Jean zuckte die Achseln. »Ich weiß es nicht genau«, gestand er. »Aber ich glaube, es war nicht sehr weit von hier. Aber er kann nicht gelandet sein, denn kurz darauf habe ich ihn wieder gesehen. Er flog nach Norden.«
»Nach Norden?« Charity runzelte die Stirn. »Aber dort ist doch nichts. Nichts, außer ...« Sie verstummte mitten im Wort. Betroffen blickte sie Jean an. »Sind Sie sicher?« vergewisserte sie sich. »Sie sind nach Norden geflogen?«
»Ganz sicher«, antwortete Jean. »Und der zweite auch.«
»Welcher zweite?« fragte Gurk.
»Der zweite Gleiter«, sagte Jean. »Ich bin sofort zurück, um Alarm zu schlagen.

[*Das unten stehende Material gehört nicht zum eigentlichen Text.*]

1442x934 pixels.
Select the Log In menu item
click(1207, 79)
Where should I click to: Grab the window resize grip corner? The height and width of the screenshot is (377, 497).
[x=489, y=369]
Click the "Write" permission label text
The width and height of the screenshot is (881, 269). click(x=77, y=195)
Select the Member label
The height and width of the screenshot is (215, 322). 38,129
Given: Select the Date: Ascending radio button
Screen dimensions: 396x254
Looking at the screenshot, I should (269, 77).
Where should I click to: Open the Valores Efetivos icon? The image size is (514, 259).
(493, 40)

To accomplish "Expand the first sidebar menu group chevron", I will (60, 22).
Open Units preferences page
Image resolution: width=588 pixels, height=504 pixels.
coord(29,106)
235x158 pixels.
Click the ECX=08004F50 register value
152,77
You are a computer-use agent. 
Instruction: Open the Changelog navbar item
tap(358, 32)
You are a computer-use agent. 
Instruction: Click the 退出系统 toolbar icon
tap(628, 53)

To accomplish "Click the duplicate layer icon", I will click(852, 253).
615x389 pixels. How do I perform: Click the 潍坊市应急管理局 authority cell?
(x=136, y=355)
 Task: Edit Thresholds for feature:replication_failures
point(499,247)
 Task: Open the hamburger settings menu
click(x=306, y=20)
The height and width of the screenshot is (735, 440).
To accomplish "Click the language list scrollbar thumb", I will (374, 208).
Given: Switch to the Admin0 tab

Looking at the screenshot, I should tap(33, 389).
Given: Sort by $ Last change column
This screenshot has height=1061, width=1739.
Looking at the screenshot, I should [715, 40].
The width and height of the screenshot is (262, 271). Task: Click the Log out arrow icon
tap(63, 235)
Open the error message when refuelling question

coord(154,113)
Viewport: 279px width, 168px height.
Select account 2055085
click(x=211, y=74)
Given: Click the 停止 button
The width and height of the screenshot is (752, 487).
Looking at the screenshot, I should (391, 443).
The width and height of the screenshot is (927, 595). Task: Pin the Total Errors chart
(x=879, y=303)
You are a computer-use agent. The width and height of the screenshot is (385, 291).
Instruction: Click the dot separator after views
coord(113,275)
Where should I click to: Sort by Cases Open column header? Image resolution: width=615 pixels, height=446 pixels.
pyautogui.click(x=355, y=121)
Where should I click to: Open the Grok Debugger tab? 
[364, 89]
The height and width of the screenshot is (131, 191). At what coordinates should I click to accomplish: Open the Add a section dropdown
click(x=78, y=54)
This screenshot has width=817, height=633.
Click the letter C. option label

Kurz bevor ich hierherkam, kam noch einer.«
»Er flog in die gleiche Richtung?« vermutete Charity.
Jean nickte.
»Ich glaube«, murmelte Charity, »dann weiß ich, wo sie hin wollten.«
»Wohin?« fragte Helen aufgeregt. »Wir müssen meinen Vater alarmieren, wenn Sie es wissen.«
Charity maß sie mit einem sonderbaren Blick. »Ich glaube nicht, daß das eine gute Idee wäre«, sagte sie. »Davon abgesehen, daß es wahrscheinlich nicht mehr nötig ist.« Charity wandte sich wieder an Jean. »Es war richtig, daß Sie gleich hierhergekommen sind«, sagte sie. »Aber jetzt brauchen wir Ihre Hilfe, Jean.«
»Jederzeit«, antwortete Jean.
»Können Sie ein Fahrzeug organisieren?« fragte Charity. »Eines, in dem wir alle Platz haben?«
Jean schwieg einen Moment lang verwirrt. »Es gibt ein paar Lastwagen«, sagte er dann. »Aber wir dürfen sie nicht benutzen.«
»Wissen Sie, wo sie sind?«
»Ja. Aber die Garage ist verschlossen, und sie wird bewacht.«
»Na gut«, sagte Charity. »Dann kommt mit.«
»Aber wohin denn?« erkundigte sich Helen verstört.
Charity wandte sich zur Tür und machte eine einladende Geste. »Etwas tun, was ich schon lange einmal tun wollte«, erklärte sie fröhlich.